Full access to the tools and the corpus of the first 20 ads can be found here.
The middle 20 sample is drawn from ads printed 1866, which saw the greatest number of searches in the entire data set. Why might this be? 1865 and 1866 marked significant changes in law and social policy. The 13th Amendment was enacted in January 1865, and over the course of that year, the number of searches in the Christian Recorder jumped from 13 to 111. The federal government was also in the process of passing the Civil Rights Act of 1866, which became law in early April. In 1866, the number of ads more than doubled from 1865’s total, peaking 250 individual searches. During the transcription process, I noticed that the March 1866 issues of the Recorder featured more than twice as many Information Wanted ads compared to the other issues used in the other two data sets. This spike in advertisements coincides with the overturning of President Andrew Johnson’s veto of the civil rights bill by two-thirds majority in Congress.
In the sample set from 1866, shown below, the word taken appears once. Sold appears 5 times, which is a slight increase. However, Left is used only twice and does not appear on the word cloud. Another term used in reference to slavery, belonged is used 4 times. These occurrences suggest that the advertisers in 1866 were becoming more open about specific details in regards to the people they were searching for. In this middle set of texts, confidence and hope for recovery and reunion seemed to be increasing.
Full access to the tools and the corpus of the middle 20 ads can be found here:
The last 20 ads marks significant increases in key terms: sold appears 10 times, taken appears 4 times, and left is used twice -in conjunction with military service. In the last group, requests for ministers to read the ad for their congregations increases, with the word ministers appearing 9 times and congregations occurring 5 times. Another prominent word of note in this cloud, address, saw a steady rise in use from just twice in the early group, to 7 times in the middle group, and 13 times in the late group of ads. This may indicate that African Americans were better able to settle at an established address as the decade wore on, suggesting that the quality of life and social standings were on the rise for African Americans in the North during Reconstruction.
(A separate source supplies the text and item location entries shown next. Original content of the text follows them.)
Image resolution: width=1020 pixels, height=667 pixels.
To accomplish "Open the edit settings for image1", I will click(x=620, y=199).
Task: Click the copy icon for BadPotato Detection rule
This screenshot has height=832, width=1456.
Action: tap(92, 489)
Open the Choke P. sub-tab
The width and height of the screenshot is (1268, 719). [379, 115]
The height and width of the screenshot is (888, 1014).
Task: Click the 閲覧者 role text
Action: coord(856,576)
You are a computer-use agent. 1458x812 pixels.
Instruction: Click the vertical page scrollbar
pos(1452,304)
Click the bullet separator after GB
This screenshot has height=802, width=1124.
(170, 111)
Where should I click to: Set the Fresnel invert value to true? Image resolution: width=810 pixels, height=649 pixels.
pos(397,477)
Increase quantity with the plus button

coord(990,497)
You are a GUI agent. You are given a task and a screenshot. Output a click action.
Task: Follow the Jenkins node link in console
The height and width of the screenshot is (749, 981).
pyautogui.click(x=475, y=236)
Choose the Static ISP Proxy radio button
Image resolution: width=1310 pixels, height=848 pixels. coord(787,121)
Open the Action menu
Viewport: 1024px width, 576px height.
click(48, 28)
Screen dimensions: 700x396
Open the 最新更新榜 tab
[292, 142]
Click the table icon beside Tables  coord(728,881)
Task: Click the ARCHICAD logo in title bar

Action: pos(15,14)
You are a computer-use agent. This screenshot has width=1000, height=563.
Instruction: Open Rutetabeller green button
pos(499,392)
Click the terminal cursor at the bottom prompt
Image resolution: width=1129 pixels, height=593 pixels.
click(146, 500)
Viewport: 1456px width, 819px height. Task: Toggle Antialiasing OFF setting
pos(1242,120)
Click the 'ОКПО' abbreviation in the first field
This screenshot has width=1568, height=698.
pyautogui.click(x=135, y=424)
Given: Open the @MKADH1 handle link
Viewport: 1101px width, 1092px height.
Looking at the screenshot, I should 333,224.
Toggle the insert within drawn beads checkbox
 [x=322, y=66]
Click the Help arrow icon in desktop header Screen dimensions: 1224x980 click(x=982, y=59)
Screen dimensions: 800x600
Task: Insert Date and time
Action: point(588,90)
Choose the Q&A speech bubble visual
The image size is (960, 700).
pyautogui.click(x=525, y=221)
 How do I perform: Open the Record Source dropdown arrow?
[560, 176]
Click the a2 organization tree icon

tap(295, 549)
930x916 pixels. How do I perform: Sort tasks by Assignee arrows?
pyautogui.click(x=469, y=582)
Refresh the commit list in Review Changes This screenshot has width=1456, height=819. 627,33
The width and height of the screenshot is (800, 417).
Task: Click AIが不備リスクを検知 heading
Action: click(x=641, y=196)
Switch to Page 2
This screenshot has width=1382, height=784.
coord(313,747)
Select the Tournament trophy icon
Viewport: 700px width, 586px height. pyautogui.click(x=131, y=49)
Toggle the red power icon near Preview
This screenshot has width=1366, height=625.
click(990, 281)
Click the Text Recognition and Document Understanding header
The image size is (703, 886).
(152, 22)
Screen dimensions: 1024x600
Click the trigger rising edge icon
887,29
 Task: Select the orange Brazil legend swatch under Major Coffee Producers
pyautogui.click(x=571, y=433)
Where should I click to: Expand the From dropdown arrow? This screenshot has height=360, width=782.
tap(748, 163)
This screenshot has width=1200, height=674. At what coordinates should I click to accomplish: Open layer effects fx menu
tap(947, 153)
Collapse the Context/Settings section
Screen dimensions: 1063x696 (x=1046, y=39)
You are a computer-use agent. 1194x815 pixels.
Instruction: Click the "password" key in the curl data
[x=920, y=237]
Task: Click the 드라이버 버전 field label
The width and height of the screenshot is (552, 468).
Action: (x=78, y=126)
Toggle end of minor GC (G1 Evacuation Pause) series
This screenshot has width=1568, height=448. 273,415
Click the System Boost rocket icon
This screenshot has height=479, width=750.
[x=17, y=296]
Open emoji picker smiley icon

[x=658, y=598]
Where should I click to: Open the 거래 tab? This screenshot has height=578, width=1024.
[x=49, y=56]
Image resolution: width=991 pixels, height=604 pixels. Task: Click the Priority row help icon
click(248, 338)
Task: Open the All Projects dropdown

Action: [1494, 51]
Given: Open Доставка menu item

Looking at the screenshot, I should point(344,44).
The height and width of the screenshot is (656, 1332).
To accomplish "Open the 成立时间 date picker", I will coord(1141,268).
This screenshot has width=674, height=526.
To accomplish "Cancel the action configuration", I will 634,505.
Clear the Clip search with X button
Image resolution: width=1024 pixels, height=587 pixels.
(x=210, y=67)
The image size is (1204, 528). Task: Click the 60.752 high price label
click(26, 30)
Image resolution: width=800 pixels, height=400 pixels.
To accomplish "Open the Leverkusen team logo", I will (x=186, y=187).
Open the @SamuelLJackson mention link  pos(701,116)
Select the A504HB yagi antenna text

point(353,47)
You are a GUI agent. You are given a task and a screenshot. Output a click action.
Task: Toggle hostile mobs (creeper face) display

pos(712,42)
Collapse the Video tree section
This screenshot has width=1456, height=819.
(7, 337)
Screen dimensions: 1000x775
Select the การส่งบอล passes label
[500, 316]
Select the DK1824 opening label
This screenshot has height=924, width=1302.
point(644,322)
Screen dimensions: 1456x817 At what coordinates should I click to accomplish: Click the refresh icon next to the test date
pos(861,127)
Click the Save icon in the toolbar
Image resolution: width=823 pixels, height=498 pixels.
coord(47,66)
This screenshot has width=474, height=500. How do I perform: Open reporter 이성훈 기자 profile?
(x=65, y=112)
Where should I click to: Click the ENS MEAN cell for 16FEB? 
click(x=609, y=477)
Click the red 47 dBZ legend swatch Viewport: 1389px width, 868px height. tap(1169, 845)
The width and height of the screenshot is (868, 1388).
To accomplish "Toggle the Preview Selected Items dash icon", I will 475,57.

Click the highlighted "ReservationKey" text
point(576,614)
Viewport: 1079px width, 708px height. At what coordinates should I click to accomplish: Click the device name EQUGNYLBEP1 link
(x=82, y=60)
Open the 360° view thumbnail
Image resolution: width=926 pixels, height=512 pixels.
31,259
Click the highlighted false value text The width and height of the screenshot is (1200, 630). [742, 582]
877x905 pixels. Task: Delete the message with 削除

Full access to the tools and the corpus of the last 20 ads can be found here.
To conclude, the Information Wanted ads in the Christian Recorder supply valuable indicators of the progress of African American life during the decade of emancipation. The texts of these ads form an unusual collection of individually authored voices reaching out across a broad geographic region, and they resonate with personal experiences of the abolition of slavery and the beginning of Reconstruction. The Christian Recorder was not the only African American publication to print Information Wanted ads, so this can be viewed as a representative example of a larger movement toward literacy and autonomy for blacks in the United States.